19 thoughts on “Overdrive Rebuild”
Excellent article with great photos.
Don’t forget the sprag clutch is also used during the change in and out of overdrive otherwise there would be a loss of drive.
Good point. Thanks Paul!
hello.
can you please help me.
i have been contacting many car owners and web sites trying for a few months to find out how hot a J type overdrive should get when being used.
i have one on my volvo p1800 and the gearbox is fine and doesnt get very hot after a drive. i can hold my hand on the gearbox no problem.
The overdrive unit is much hotter and i can only touch it for a couple of seconds…it is very hot to touch.
Both gearbox and overdrive have been completely serviced overhauled and work very well and smoothly,
its just the heat from the overdrive that concerns me.
Thank you so much
regards iain
Hi Iain,
This is a tricky one I have to admit. I would say that it’s more likely for the overdrive to get hot than the gearbox. You have to remember that there is oil under pressure inside constantly being pumped past a relief valve. As for what the normal operating temperature is supposed to be, I don’t really know. Where are you touching the overdrive where you think it’s getting too hot? If it were me I would post a question on the Triumph Experience website – https://www.triumphexp.com/. J type overdrives are used in many Triumph cars so I’m sure you’ll get a clear answer from someone.
Sorry I don’t have a straight answer for you but I hope that helps.
Joe
Hi Joe!
Thanks for this beautiful and detailed overview. I have a question for you.
On my Rover P6, the previous owner fitted a Laycock overdrive behind the automatic gearbox, and it works great. However, there’s a problem with the output to the speedometer!
My speedo and the cable work just fine (tested it with a drill), which leaves either the angled speedo drive on the outside of the overdrive, or the drive gear inside the overdrive itsself. But it could also be a problem with the cable not ‘hooking up’ correctly to the angled drive on the box.

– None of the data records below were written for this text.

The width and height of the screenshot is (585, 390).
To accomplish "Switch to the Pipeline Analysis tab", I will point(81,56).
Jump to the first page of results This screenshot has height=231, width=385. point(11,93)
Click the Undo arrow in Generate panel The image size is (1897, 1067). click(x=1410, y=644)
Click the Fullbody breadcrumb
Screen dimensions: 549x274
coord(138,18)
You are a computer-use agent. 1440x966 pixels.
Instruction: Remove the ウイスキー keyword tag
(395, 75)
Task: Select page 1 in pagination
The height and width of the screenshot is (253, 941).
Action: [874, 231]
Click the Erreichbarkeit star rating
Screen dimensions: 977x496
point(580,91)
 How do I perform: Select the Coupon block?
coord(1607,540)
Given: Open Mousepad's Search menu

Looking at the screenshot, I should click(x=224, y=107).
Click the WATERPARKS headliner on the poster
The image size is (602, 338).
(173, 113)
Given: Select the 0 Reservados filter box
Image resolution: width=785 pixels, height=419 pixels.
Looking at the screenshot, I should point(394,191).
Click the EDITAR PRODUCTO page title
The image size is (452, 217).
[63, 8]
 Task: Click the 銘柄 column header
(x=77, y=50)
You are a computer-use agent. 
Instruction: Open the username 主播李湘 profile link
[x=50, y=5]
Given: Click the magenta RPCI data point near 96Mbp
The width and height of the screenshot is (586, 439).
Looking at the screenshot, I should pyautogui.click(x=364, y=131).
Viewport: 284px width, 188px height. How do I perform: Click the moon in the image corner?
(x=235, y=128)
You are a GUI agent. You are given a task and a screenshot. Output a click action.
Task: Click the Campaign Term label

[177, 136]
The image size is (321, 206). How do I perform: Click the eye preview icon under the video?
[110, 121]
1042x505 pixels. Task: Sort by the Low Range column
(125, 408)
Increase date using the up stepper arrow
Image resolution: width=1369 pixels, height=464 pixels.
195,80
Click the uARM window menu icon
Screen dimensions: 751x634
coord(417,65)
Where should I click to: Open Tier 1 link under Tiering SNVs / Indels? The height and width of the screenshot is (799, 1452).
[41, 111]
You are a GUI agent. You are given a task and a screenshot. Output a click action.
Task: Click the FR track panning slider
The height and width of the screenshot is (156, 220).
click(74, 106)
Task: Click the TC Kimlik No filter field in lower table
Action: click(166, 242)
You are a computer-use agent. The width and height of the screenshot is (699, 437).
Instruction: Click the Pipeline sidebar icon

My question is the following: will the angled drive on the outside of the overdrive be ‘activated’ when I rotate the output shaft by hand? If I can check it this way, there’s no need to remove the overdrive for further inspection…
I hope my question/description is clear, English is not my first language! Thanks in advance.
Thijs
Yes, I think if you rotate the output shaft by hand you will rotate the speedo cable. There’s no clutch or anything that disengages between the output shaft and the speedo cable connection.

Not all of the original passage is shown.